Sydney : Au départ, le conflit était limité aux campagnes, mais dès 1997, la lutte armée s’est étendue à l’ensemble du territoire. Les rebelles du Front Révolutionnaire Uni (RUF) se sont mis à saccager tout sur leur passage, tuant ou mutilant ceux qui leur tenaient tête. Pour nous, il n’y avait d’autre alternative que de fuir et de se cacher. La maman d’Ibrahim avait un emploi à la prison de Freetown. Sous la menace, elle a été contrainte à ouvrir des cellules où se trouvaient des rebelles. Accusée d’avoir favorisé leur fuite, elle a échappé à la vengeance en se réfugiant en Guinée Conakry. Kevin, lui, est tombé entre les mains du RUF et l’incertitude plane toujours, aujourd’hui, sur le sort qui lui a été réservé. Comme nous n’avons hélas plus eu de nouvelles de lui pendant tout ce temps, nous nous sommes fait une raison : à l’instar de tant d’autres innocents, il a dû tomber sous les balles. Ma s£ur, Haja, a été marquée aussi par ces années de guerre. Si elle a eu la vie sauve, elle restera traumatisée jusqu’à la fin de ses jours par les scènes de viol qu’elle a vues et subies. Personnellement, j’ai eu énormément de chance. Je suis effectivement parvenu à traverser les lignes ennemies pour me réfugier loin, très loin de la capitale. Pendant quatre ans, je n’ai pas vécu, mais survécu. Je me terrais le jour, en n’osant pas m’aventurer pour trouver de la nourriture, de peur de tomber entre des mauvaises mains. La nuit, j’essayais de trouver vaille que vaille quelque chose à manger. Parfois, j’y arrivais, parfois pas. Il va sans dire qu’il ne fut plus question de football durant tout ce temps. Tout ce qui importait, c’était de sauver sa peau. En 2001, lorsque le calme est enfin revenu, j’ai pu bénéficier du soutien d’un étranger pour monnayer un billet d’avion à destination de l’Europe. J’étais convaincu, a priori, qu’ Ibou était toujours en Suède. Suite à la lecture d’un article sur la situation de nos différents internationaux, j’ai appris qu’il avait pas mal bourlingué avant d’atterrir au RWDM. Ces retrouvailles fuent le plus beau jour de ma vie. Je revoyais enfin celui qui, plus qu’un frère, faisait figure pour moi d’exemple à suivre. Et même de héros compte tenu de tout le chemin qu’il avait accompli depuis lors.
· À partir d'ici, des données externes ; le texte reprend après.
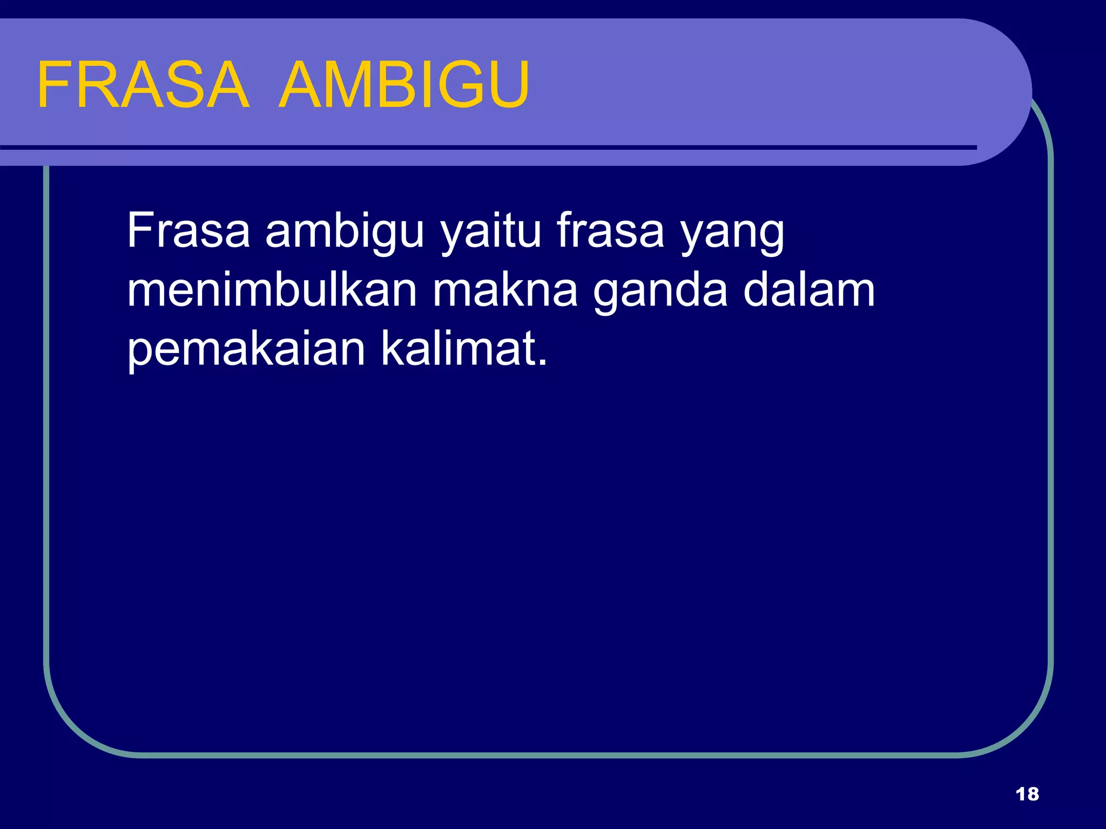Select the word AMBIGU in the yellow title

Ibrahim : Le véritable héros, ce n’est pas moi, mais lui. Par la force des choses, j’étais planqué en Europe alors que les miens étaient exposés à la guerre. Je ne sais pas si, dans les mêmes conditions, j’aurais trouvé la force pour surmonter toutes ces épreuves. Si Sydney est fier de moi, je suis encore plus fier de lui. Ce que j’ai réalisé n’est rien en regard de ce que lui a enduré.

Vincent Kompany

A l’exception d’une courte parenthèse à Malatyaspor en tout début de saison, vous avez tous deux accompli le même cheminement depuis 2001 : RWDM, Charleroi, le Brussels à présent. Est-ce pour rattraper toutes ces années loin l’un de l’autre ?
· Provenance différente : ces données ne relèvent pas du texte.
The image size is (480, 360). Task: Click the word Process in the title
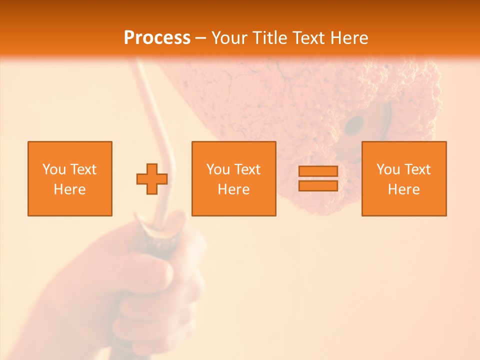[x=157, y=38]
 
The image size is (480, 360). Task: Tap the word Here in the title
[x=348, y=38]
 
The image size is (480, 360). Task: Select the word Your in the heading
[x=230, y=38]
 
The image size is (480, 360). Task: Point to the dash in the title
[x=200, y=38]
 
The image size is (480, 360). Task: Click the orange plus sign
[x=152, y=179]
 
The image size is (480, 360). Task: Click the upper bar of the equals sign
[x=318, y=171]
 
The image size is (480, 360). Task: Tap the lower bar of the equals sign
[x=318, y=186]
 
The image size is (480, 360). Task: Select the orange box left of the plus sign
[x=70, y=178]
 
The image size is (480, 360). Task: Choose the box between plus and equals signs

Ibrahim : Il y a une volonté de ne plus se perdre de vue, c’est certain. Mais il serait erroné de croire que nous ferons toujours cause commune. Ce n’est pas possible dans le monde du football. D’ailleurs, au moment où Sydney a débarqué au RWDM peu après son arrivée, en 2001, je lui ai conseillé de s’entraîner mais de ne pas signer de document d’affiliation dans ce club. J’avais eu vent de difficultés financières, qui se sont vérifiées par la suite, et je l’ai plutôt aiguillé vers Anderlecht, un club où j’aurais pu et dû signer plus tôt si Freddy Smets ne m’avait pas exhorté de rester plus longtemps à la rue Malis.

Sydney : Je ne suis pas près d’oublier ce stage au Sporting, puisque je me suis retrouvé dans la même équipe qu’un certain Vincent Kompany (il rit). Je n’ai cependant jamais eu l’impression que c’est moi qu’on attendait vraiment là-bas. Ibou avait fait fort, précédemment, en refusant de passer dans les rangs anderlechtois, alors qu’il y avait pourtant été chaudement recommandé par Jean Dockx. Quelque part, j’ai l’impression d’avoir payé ce refus à sa place. Par rapport aux autres, je n’avais en tout cas pas le sentiment d’évoluer dans une autre catégorie. Ce qu’ils étaient capables de faire, j’en étais tout à fait à même aussi.

Ensuite, vous êtes passés au Mambourg. Mais sans jouer une seule fois ensemble en Première.

Ibrahim : J’ai cru, à un moment donné, que nous toucherions tous deux au but. Mon compatriote Mustapha Sama avait été prié de faire ses bagages et, comme Sydney présente le même profil physique que lui avec ses 188 centimètres, je me suis dit que tôt ou tard son tour viendrait. Mais il n’a jamais eu cette chance. Pourtant, il n’était sûrement pas moins doué qu’un Stéphane Ghislain ou un Laurent Ciman.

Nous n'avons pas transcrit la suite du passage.